++++ Exercise data ++++
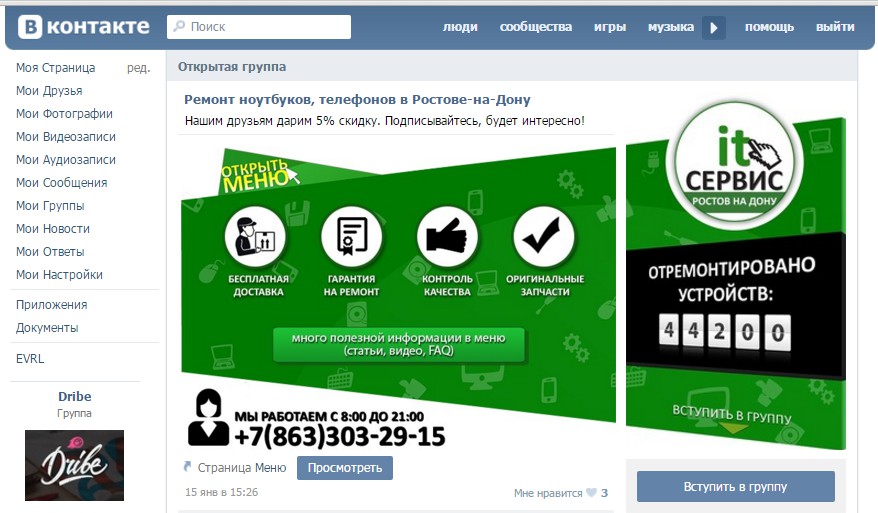Screen dimensions: 878x513
Task: Open Мои Сообщения in sidebar
Action: pos(62,183)
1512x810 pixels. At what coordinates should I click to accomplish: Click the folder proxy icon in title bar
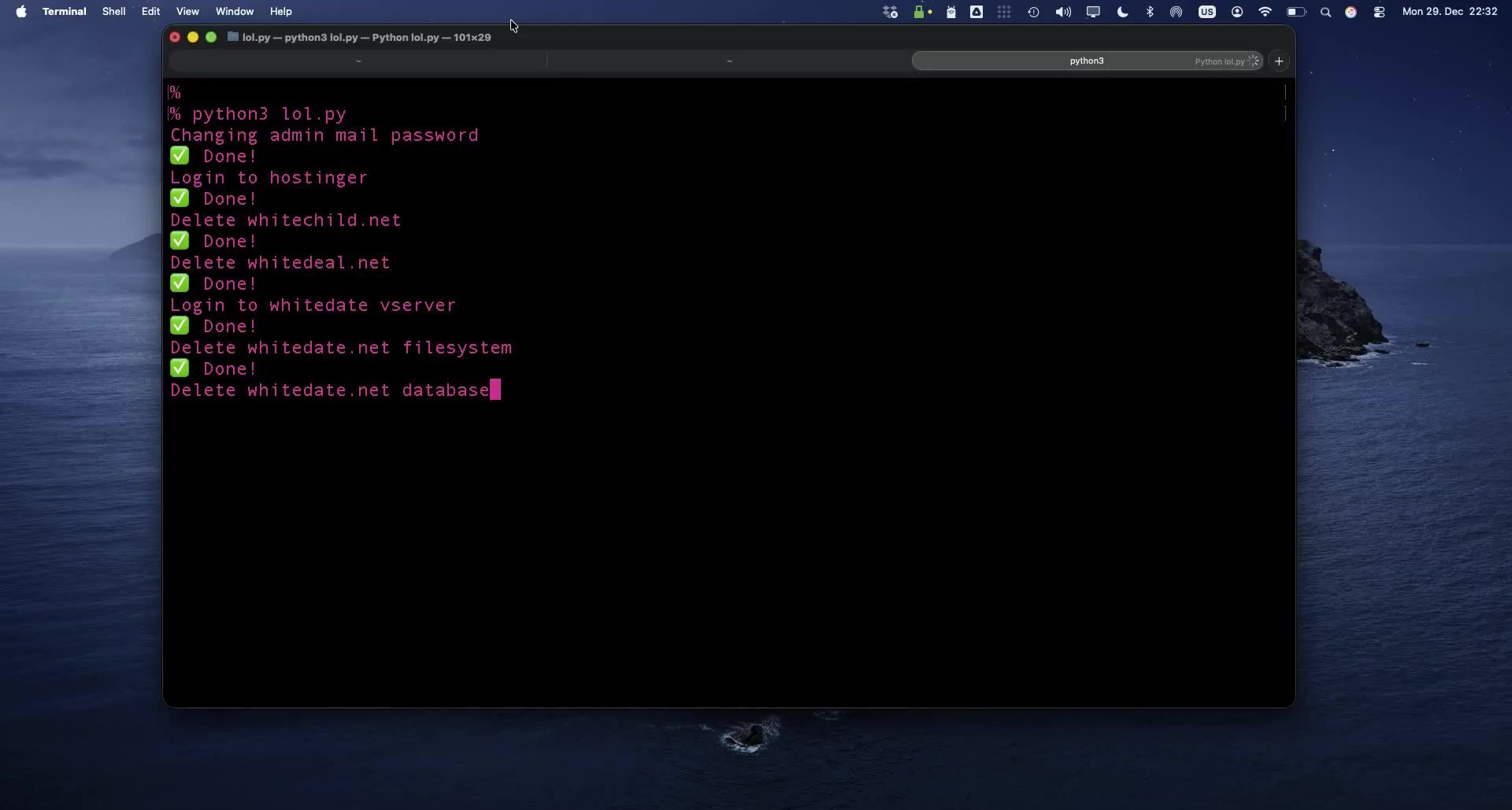233,37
++++
The answer should consist solely of the lines from the one containing "1512x810 pixels. At" through the last line of the material, copied exactly, with pictures left out.

1512x810 pixels. At what coordinates should I click to accomplish: Click the folder proxy icon in title bar
233,37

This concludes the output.